● What to do: Count how many lines of the records contain the string "height", matching case exactly, and reply with that number alone.

Text and item location entries:
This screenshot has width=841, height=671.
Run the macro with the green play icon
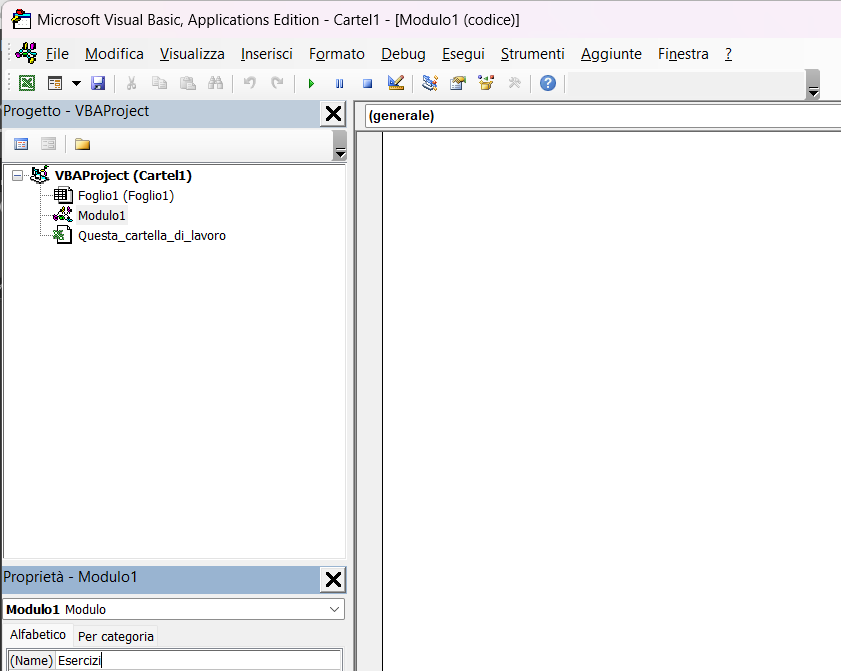[311, 83]
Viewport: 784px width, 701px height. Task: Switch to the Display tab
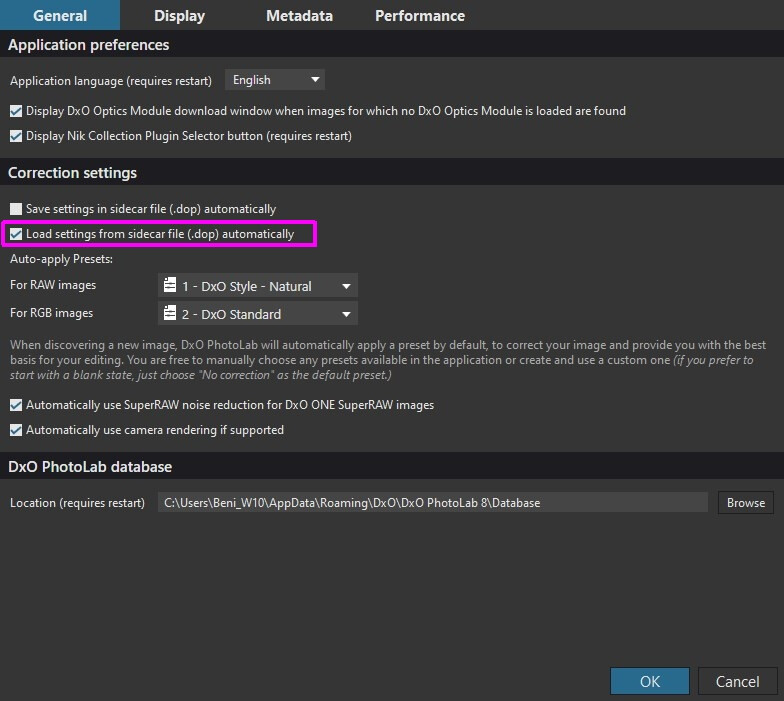tap(180, 16)
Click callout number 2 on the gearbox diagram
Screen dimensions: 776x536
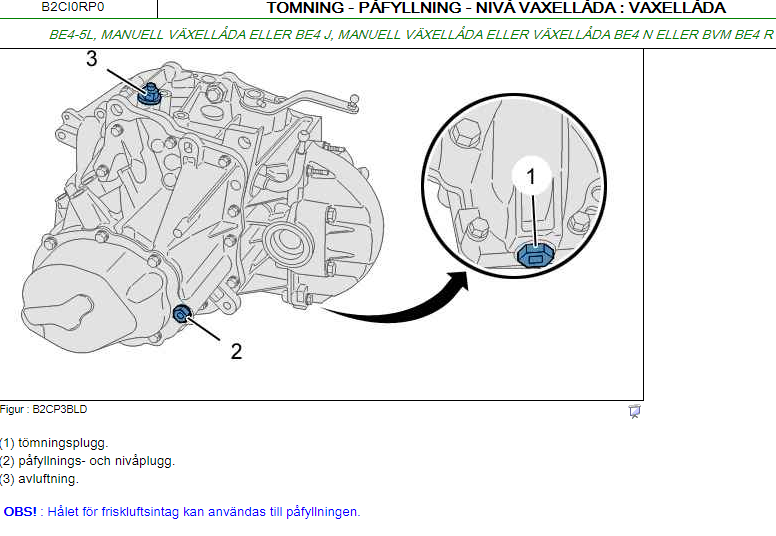point(237,351)
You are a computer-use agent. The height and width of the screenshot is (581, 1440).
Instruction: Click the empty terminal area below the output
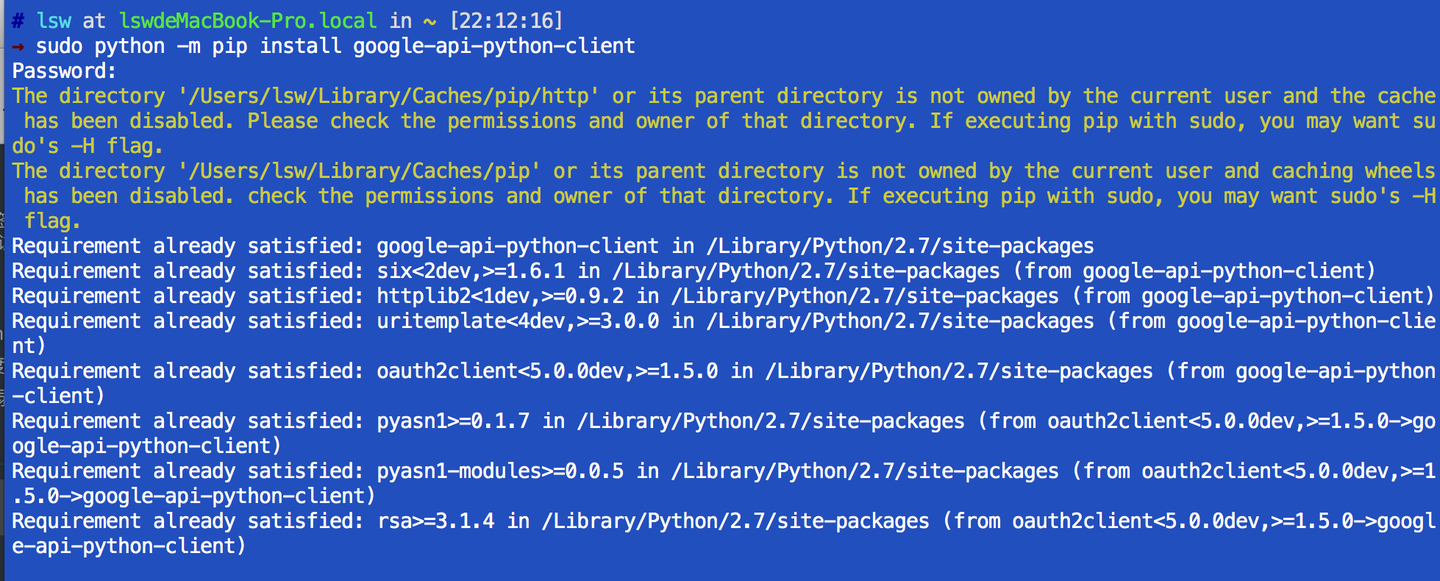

● Expected output: 3